Ornnala nous offre avec « Au diable » une déclaration d’amour aux femmes qui portent le monde sur les épaules et qui décident, un beau jour, de poser les clés sur le comptoir et de danser. Sur une mélodie pop orchestrale lumineuse, entre envolées acoustiques et énergie festive, elle chante sans retenue : « Chaque jour est une fête » et franchement, il serait difficile de ne pas la croire. Le clip, signé par le réalisateur Anthony Dirakis, capte cette libération en images : des scènes hautes en couleur où l’on chante, danse et célèbre avec une générosité contagieuse. Un titre solaire qui prouve que la pop francophone a encore de belles histoires à raconter et This is Riviera avait bien raison de tendre l’oreille.
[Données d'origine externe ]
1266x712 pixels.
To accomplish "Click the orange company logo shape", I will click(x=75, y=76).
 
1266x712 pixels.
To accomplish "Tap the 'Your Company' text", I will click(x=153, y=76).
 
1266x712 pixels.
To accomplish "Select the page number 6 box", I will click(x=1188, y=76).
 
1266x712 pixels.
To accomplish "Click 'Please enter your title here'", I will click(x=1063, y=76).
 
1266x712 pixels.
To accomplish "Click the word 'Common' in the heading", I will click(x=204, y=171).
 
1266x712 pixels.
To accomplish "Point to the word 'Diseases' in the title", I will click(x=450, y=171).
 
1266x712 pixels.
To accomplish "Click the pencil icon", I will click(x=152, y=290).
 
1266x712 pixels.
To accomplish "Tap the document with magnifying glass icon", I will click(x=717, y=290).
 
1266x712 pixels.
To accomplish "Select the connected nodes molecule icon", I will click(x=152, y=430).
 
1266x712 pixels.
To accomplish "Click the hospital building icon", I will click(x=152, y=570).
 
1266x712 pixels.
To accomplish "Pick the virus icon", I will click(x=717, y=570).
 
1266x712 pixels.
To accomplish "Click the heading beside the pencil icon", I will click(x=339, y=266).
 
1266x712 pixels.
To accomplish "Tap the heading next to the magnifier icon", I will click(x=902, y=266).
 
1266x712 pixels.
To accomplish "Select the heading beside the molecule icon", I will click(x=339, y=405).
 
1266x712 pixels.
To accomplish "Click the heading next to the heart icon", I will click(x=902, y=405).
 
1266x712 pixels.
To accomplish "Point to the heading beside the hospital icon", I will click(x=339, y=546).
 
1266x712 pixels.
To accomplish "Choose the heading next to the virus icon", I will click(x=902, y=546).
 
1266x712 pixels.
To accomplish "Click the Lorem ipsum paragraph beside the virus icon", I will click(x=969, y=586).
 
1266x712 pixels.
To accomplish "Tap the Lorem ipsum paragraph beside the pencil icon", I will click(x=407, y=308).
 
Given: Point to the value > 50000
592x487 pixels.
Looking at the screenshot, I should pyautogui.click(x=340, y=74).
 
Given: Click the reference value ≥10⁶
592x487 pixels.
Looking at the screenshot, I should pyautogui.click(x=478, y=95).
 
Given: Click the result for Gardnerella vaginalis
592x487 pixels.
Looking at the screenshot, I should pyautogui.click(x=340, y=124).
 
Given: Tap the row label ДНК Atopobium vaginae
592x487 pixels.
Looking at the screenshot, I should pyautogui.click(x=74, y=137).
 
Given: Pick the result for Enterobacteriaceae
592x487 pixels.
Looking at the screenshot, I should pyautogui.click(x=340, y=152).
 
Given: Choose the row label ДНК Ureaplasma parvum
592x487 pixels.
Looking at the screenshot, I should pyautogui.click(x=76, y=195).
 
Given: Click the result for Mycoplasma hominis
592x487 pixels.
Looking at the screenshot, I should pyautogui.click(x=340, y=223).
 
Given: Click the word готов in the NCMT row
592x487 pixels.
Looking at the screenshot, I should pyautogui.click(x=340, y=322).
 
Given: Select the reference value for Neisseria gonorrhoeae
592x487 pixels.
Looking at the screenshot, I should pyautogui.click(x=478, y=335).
À lire aussi : Ornnala dit « Au diable » au quotidien
« Chaque jour est une fête » Ornnala
Lyrique le jour, cinéma la nuit
Ce qui distingue Ornnala dans le paysage musical actuel, c’est l’épaisseur de son parcours. Là où beaucoup construisent une image, elle a construit une architecture intérieure, patiemment, loin des projecteurs. Le conservatoire d’abord, où elle a appris à dompter le chant lyrique avec rigueur et exigence, sans jamais abandonner cette écriture personnelle qui l’accompagne depuis l’adolescence comme un journal intime mis en musique. Mais Ornnala ne s’est pas contentée des salles de répétition : elle a arpenté les planches, plongé dans l’univers du cinéma et de la comédie musicale, développant une présence scénique complète, celle d’une artiste qui ne joue pas un rôle mais habite chaque espace où elle pose les pieds. Sa musique porte toutes ces couches : la chanson française dans ce qu’elle a de plus intime, la pop orchestrale dans ce qu’elle a de plus généreux, et les musiques du monde comme un fil rouge qui rappelle d’où viennent les voix quand elles ont quelque chose de vrai à dire. 2026 vient à peine de s’ouvrir et l’on sent qu’Ornnala n’en est qu’au préambule.